Public safety, criminal detention and sentencing (including of juveniles) and police reform were the focus of the monthly meeting of ANC 2E, the advisory neighborhood commission for Georgetown, Burleith and Hillandale, held in person at Georgetown Visitation and via Zoom on Monday, March 4.
In fact, public safety in D.C. has been getting national attention lately, despite indications, including the ANC police report, that crime is down in the District. However, homicides of juveniles in recent weeks have fixed the spotlight on enforcement, sentencing, treatment of DNA samples and the like.
Ward 2 Council member Brooke Pinto attended the Monday-evening meeting virtually to give a long, patient explanation of the various facets of her Secure DC Omnibus bill, which passed the first vote of the Council in February and would be facing the second and final vote of the Council as a whole on March 5. (The District Council acts something like a bicameral government, with two votes on all legislation.)
For the second round, some advocacy groups were expected to show up in an attempt to pressure the Council to vote “no.” Citizens Association of Georgetown Executive Director Brittany Sawyer urged Georgetown residents to write emails to Council members and attend on March 5 in support of the bill’s passage.
Spoiler alert: The Secure DC Omnibus bill passed the Council with a couple of new amendments and only one negative vote.

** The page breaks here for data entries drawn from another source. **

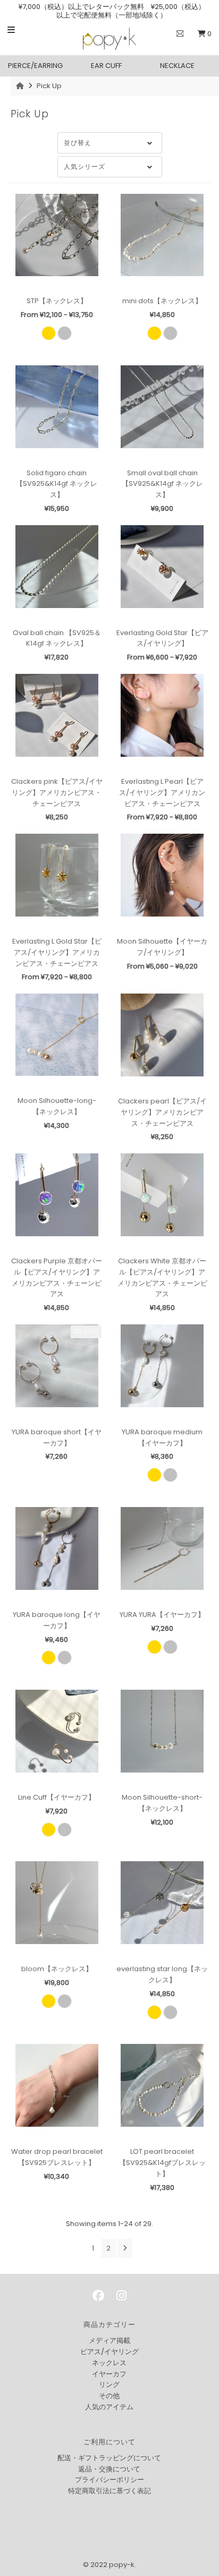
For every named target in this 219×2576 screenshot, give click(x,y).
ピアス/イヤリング (109, 2352)
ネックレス (109, 2363)
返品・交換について (109, 2469)
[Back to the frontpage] (21, 86)
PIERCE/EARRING (35, 66)
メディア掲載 (109, 2340)
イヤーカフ (109, 2374)
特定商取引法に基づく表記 (109, 2491)
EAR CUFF (106, 66)
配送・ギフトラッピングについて (109, 2458)
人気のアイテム (109, 2407)
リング (109, 2385)
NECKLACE (177, 66)
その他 (109, 2396)
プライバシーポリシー (109, 2480)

According to Pinto, the mayor will sign the legislation as soon as she receives the final package.
At the ANC meeting, Pinto also announced that she had sent her list of priorities for the fiscal 2025 budget to the mayor, warning the commissioners that budget makers “were facing different sets of limits than in the past few years. We can’t have 30-to-40-year plans at this point.” In response to commissioners’ questions, Pinto seemed to be downplaying funding expectations for some long-planned projects, and a few short-term ones, such as free parking at Rose Park.
“We don’t have the resources for that,” Pinto commented. There is more demand for parking enforcement, for efforts to stem rampant absenteeism in certain school districts and for merging some youth crime prevention programs with serious offense reduction efforts, she said. And staffing concerns and caseloads are ever-present factors.
“Be careful not to take anything for granted,” Pinto added, which immediately raised some hackles. What about the Jelleff Recreation Center modernization, a project already long-delayed? “At this point I can’t confirm anything,” Pinto said. “It is still set aside.”
But Commissioner Kishan Putta, who has been close to that project, told the Georgetowner: “Really, everything is fine with Jelleff. Council member confirmed that there is no reason to worry.”
The ANC meeting then moved on to an extended, seminar-style presentation by Deputy Attorney General for the Public Safety Division Elizabeth Wieser. She covered many details about sentencing, starting with the question of treating a juvenile as an adult for certain offenses.